Don Mischer can take the heat. In fact, he readily admits to being an adrenaline junkie who thrives on producing fast-paced celebrity-studded live broadcasts for massive global audiences.
Mischer, who has won 15 Emmys and a Peabody Award, has shepherded opening ceremonies at the Olympics, Super Bowl halftime shows and the inauguration of President Barack Obama. For three years in a row, he produced the Academy Awards, a high-risk, high-visibility telecast, without so much as a last-minute jitter.
The nerves had a workout in advance, as it turns out.
"There's nothing like that feeling that the clock is ticking down and you're sitting in the truck, and then suddenly it's time, and everybody gets quiet. That's when I get calm," he told the L.A. Times in 2010, describing that spot when he's behind the controls of a premiere TV show.
"I'm much more uptight two weeks ahead of time when I feel we're not on top of everything," he said, "when a major presenter can drop out or a piece of film isn't ready."
The veteran director and producer and president of Don Mischer Productions, has spent his career juggling heavyweight political events (the Kennedy Center Honors, the ceremony celebrating Hong Kong's reunification with China) with performances by such rock 'n' roll royalty as Bruce Springsteen, Paul McCartney and the Rolling Stones.
And as unpredictable as world leaders or A-list stars may be, they often don't compare to the real diva at a live event: Mother Nature. Mischer, a Texas native, told The Times several years ago that he'd had a terrible premonition about the 2009 Super Bowl's halftime show with Prince.

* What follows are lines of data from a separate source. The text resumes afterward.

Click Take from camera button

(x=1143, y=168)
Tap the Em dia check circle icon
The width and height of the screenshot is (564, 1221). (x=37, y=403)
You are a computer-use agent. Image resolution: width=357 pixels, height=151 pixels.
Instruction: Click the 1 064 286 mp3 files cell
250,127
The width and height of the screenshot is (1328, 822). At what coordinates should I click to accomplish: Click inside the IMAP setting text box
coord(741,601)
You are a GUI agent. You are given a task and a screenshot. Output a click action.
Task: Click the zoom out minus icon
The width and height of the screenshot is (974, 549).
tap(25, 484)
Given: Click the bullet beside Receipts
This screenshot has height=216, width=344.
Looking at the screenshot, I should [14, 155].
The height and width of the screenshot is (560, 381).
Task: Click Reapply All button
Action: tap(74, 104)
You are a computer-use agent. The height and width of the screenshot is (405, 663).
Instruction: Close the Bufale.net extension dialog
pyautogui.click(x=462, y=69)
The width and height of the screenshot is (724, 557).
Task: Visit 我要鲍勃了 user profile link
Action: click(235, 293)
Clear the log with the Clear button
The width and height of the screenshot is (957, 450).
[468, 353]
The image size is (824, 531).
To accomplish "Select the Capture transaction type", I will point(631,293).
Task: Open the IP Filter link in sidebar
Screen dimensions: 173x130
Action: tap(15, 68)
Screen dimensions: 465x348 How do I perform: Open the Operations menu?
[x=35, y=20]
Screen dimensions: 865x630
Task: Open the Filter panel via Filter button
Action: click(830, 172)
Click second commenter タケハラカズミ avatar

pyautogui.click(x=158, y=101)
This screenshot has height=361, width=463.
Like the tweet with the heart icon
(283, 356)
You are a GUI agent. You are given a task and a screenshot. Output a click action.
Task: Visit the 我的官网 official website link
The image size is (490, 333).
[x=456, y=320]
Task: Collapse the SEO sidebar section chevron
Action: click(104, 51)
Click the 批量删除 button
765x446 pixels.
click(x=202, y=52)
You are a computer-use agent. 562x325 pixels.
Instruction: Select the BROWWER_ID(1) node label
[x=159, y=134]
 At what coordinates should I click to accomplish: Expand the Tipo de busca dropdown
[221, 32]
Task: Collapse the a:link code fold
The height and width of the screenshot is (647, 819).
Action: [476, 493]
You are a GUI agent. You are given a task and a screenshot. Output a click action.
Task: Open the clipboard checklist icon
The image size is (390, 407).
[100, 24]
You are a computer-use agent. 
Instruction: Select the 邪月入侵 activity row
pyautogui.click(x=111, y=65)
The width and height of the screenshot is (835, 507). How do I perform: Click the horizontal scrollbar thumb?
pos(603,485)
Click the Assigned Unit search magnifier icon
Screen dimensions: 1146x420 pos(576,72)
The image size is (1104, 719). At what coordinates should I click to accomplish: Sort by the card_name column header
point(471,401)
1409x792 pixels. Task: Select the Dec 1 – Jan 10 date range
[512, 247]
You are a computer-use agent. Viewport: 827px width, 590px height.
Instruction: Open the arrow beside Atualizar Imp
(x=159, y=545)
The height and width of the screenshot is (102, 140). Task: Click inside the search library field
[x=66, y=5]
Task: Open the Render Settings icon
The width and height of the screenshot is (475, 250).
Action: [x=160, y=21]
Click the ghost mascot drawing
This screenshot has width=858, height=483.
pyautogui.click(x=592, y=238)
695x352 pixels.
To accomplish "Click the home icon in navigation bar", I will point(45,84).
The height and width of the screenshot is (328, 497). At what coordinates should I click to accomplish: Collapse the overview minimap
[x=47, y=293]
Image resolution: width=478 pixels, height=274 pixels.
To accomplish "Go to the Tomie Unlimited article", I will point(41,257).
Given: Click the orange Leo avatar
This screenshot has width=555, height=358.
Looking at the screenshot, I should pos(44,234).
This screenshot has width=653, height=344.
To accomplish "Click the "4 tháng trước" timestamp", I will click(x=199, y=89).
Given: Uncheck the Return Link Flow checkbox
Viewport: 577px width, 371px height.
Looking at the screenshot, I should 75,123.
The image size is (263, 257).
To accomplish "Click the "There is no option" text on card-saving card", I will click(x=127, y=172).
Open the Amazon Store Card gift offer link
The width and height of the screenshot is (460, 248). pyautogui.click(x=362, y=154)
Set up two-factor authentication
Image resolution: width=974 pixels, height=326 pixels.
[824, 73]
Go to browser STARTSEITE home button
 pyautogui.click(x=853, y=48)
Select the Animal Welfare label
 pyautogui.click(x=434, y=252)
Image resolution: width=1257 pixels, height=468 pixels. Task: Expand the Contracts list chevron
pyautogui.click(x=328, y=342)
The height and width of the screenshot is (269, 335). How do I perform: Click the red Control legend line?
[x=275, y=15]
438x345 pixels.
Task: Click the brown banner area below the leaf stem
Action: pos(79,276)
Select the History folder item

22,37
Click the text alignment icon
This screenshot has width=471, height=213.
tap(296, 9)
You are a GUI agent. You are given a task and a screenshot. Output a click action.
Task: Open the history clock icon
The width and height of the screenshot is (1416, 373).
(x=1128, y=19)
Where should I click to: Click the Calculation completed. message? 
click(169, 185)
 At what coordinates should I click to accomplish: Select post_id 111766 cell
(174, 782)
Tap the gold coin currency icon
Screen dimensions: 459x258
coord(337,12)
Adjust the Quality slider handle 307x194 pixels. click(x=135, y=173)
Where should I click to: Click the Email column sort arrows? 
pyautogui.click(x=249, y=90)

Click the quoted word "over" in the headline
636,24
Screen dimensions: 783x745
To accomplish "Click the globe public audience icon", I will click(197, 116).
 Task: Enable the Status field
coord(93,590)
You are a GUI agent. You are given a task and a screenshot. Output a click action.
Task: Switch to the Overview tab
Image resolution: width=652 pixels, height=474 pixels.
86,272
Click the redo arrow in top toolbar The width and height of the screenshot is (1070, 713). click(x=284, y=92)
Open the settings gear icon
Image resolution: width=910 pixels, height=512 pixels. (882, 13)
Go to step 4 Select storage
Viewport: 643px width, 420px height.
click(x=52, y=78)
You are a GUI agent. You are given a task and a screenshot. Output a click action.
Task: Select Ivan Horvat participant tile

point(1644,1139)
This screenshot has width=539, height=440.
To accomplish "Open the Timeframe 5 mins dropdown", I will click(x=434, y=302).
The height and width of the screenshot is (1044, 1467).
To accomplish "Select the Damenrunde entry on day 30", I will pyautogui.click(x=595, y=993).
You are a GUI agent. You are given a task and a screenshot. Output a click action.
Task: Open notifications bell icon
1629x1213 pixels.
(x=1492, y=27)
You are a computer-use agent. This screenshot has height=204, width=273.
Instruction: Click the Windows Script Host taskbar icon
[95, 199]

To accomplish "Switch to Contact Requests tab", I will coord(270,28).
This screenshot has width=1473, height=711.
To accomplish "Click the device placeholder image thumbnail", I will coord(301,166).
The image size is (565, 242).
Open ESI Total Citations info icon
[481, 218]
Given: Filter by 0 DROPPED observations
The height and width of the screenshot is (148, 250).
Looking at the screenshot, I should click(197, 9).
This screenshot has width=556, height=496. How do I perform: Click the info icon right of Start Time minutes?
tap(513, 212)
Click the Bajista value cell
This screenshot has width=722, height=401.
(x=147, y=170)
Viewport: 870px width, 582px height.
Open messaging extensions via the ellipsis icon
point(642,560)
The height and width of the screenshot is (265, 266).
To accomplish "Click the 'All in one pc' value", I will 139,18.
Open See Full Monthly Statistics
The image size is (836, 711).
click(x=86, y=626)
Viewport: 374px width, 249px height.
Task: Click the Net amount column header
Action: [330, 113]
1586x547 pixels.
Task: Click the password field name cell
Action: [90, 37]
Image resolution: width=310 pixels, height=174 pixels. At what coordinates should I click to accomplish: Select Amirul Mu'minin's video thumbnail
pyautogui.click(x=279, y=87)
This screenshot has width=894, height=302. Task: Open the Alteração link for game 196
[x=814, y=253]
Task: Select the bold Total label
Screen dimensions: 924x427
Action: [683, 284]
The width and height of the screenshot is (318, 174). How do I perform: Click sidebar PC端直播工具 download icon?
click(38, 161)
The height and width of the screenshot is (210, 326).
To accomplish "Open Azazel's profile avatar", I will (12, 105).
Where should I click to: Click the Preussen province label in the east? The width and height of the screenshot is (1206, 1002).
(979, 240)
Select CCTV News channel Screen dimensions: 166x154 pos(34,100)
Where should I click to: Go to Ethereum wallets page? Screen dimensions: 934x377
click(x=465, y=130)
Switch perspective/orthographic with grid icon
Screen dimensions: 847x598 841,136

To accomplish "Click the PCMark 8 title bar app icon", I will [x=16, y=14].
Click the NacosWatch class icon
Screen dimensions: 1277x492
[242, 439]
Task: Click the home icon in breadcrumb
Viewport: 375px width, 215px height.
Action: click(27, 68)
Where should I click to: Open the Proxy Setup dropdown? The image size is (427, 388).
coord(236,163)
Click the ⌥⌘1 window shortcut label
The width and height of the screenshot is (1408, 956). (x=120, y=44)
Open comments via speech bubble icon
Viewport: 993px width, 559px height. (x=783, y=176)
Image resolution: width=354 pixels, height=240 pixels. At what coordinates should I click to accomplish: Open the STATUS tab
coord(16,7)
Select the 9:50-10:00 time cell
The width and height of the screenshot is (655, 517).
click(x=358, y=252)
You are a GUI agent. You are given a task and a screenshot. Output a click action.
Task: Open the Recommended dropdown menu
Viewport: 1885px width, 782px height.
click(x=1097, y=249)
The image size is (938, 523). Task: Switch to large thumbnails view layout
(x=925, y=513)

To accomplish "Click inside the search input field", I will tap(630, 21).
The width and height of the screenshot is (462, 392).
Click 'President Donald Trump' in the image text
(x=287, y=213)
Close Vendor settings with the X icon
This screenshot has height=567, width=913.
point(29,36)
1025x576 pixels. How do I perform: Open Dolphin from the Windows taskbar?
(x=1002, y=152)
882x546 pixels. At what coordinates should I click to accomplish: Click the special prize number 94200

"I had dreams the night before that it would rain, and his two dancers, called the Twinz, in their 8-inch-high heels would fall over. Would we cut to a wide shot? Bring out a stretcher? You worry about all that. You worry about everything. You worry about earthquakes."
The coda? It did rain, buckets, but the Twinz stayed upright and the Mischer-produced musical performance is often touted as one of the best Big Game halftime shows in history.